It would be easy to write this off as a trend, but the impact that book as aesthetic signifier has had on the industry already, makes it more of a permanent feature. Penguin Random House will be capitalising on the action through a partnership with TikTok on a “discovery feature” because as Christian Lorentzen pointed out everything now comes down to recommendation and passive consumption. Nguyễn had a lot to say on the topic. “I see the PRH partnership coinciding with this greater media trend towards books coverage. The obvious goal is to get more people to care about books and ideally buy them; whether they actually read is irrelevant.”
Books, then, have been reduced to objects, mere products to be purchased. No wonder influencers want in on the action, a book seen as the pinnacle of their power (though I suspect should they be successful in saturating the market, they’ll move on to film next). Will influencers supplant authors? “Influencer book deals aim to tap into a very specific audience, but followers don’t always translate to sales,” Nguyễn said. “The PRH BookTok strategy, though, depends on an ecosystem of consistent (and perhaps uncritical) readers, who are seeking out titles that resemble books they’ve previously read or that they can relate to. That might be more successful in “creating” readers, so long as they cater to specific tastes.”
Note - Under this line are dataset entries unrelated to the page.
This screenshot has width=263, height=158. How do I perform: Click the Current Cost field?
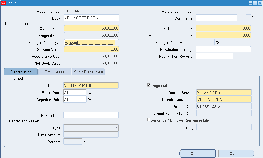[91, 29]
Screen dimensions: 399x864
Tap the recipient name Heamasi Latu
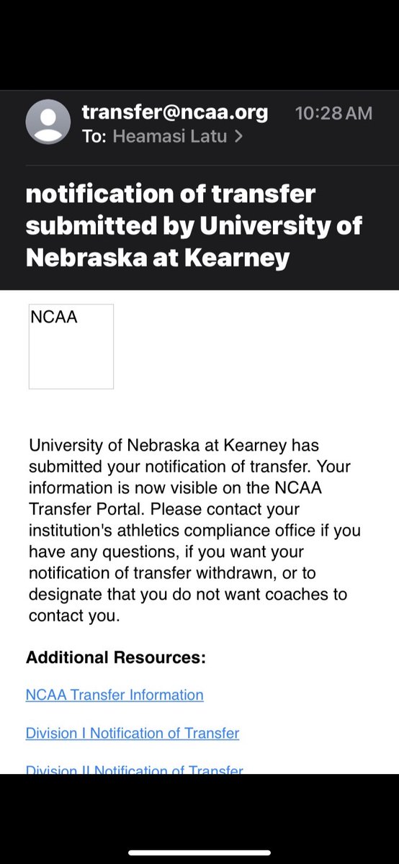169,136
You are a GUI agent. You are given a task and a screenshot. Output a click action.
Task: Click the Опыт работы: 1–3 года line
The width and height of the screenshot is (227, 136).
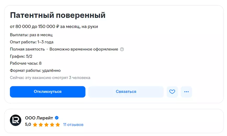32,42
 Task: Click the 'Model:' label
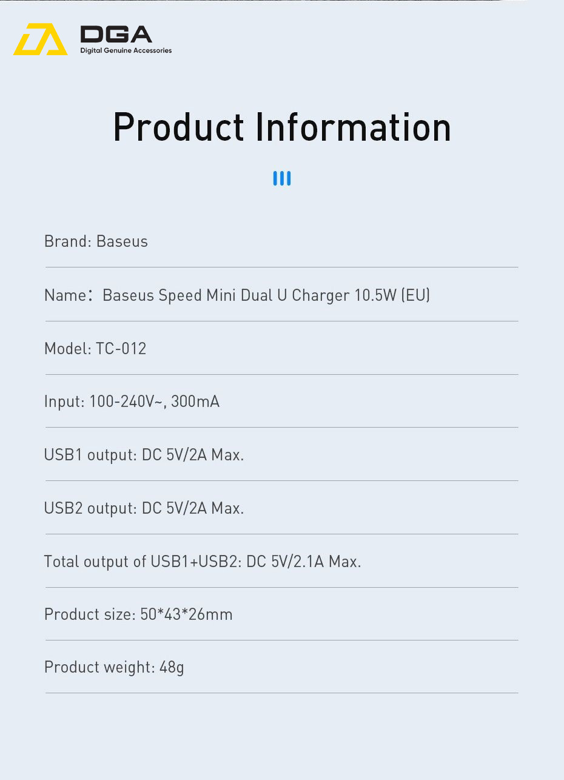point(67,349)
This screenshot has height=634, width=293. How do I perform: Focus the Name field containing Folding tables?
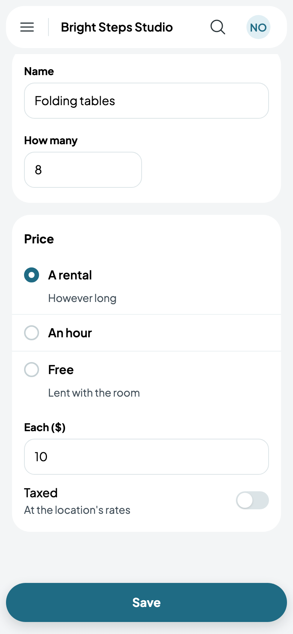(147, 101)
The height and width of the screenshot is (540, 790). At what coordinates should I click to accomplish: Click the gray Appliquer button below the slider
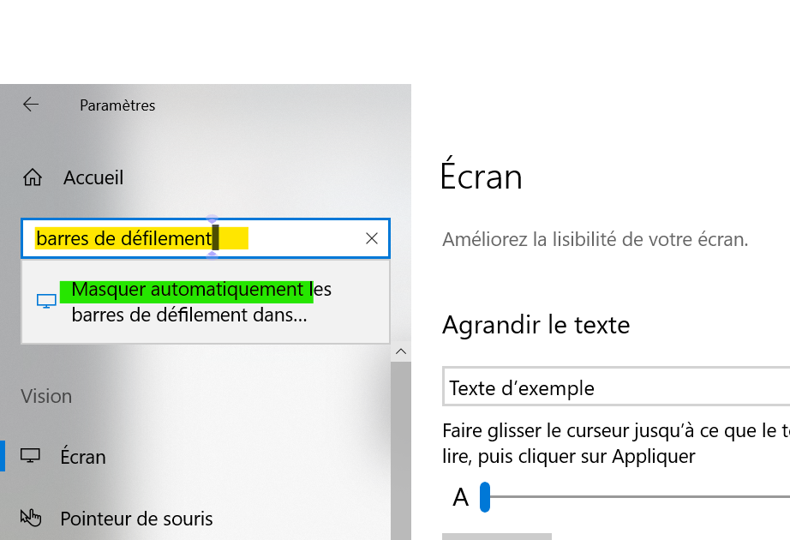coord(497,536)
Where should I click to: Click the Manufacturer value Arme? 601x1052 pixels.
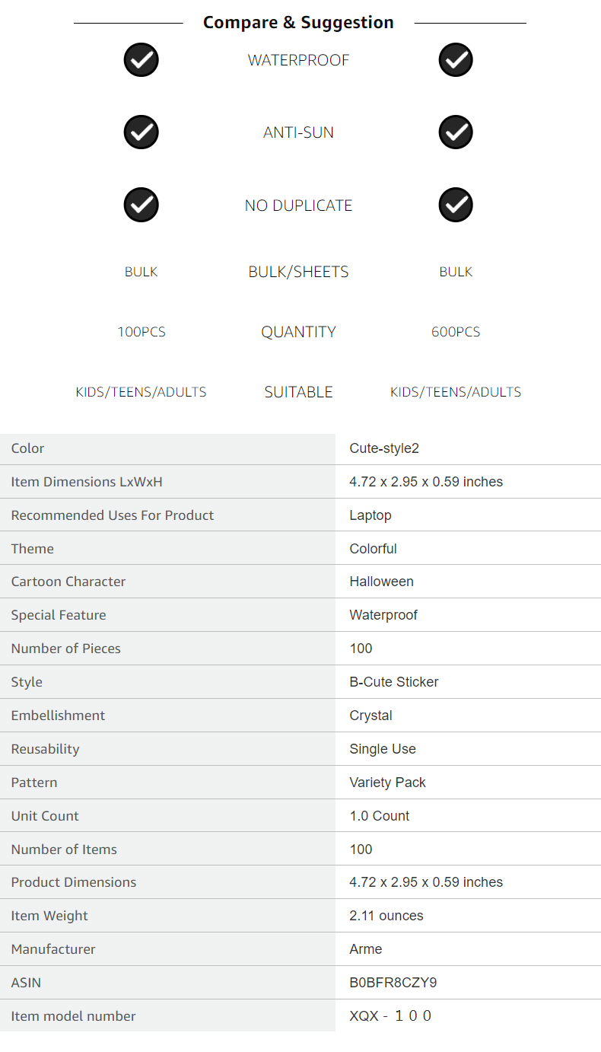(366, 949)
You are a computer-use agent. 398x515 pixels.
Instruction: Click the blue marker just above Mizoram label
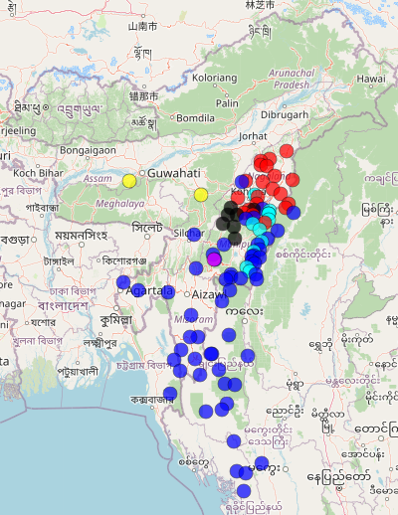tap(191, 315)
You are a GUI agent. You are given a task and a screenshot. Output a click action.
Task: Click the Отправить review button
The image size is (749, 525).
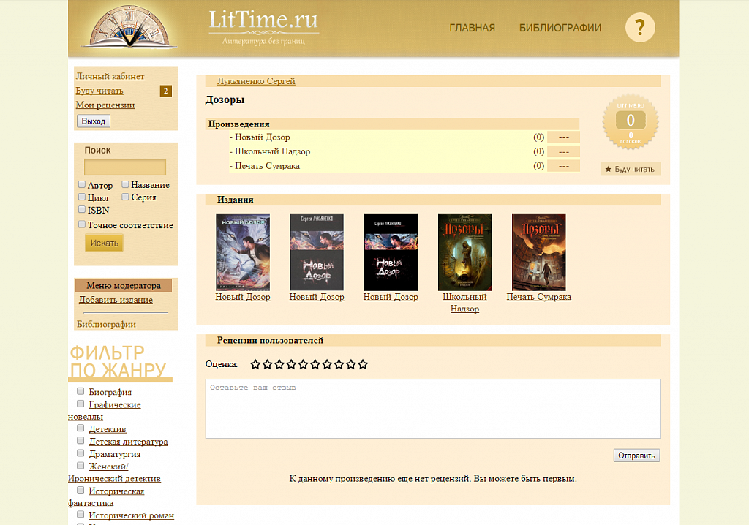point(636,455)
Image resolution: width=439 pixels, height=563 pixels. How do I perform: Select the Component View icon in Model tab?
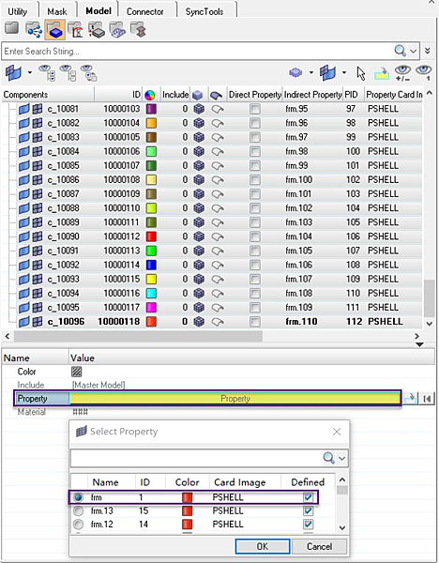(x=55, y=29)
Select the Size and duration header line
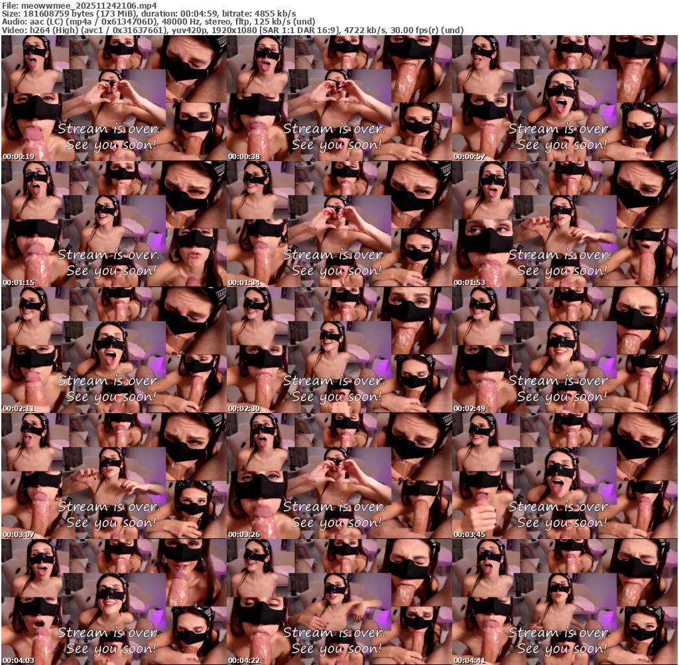The image size is (679, 665). pyautogui.click(x=149, y=13)
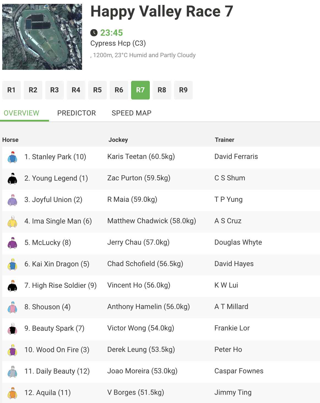This screenshot has width=320, height=403.
Task: Click Aquila's orange jockey silk icon
Action: click(12, 393)
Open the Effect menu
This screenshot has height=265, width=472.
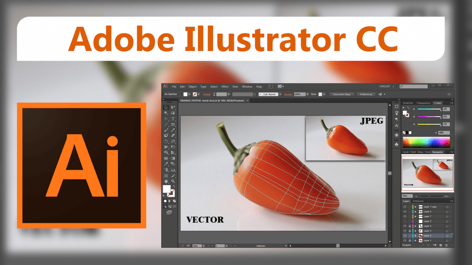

The increased attention on “books coverage” is likely to demand even more out of authors, following in the footsteps of other mediums. “I’d be interested to see whether publishing houses will follow what some record labels have done and ask writers to get on TikTok to drum up interest in their book,” Nguyễn said. She never responded to my question on how authors can fight back against these possible demands because in my work overload state of mind I forgot to ask her.
And finally, if you ever needed proof that Venice is the superior film festival…
(Swear down I was in London.)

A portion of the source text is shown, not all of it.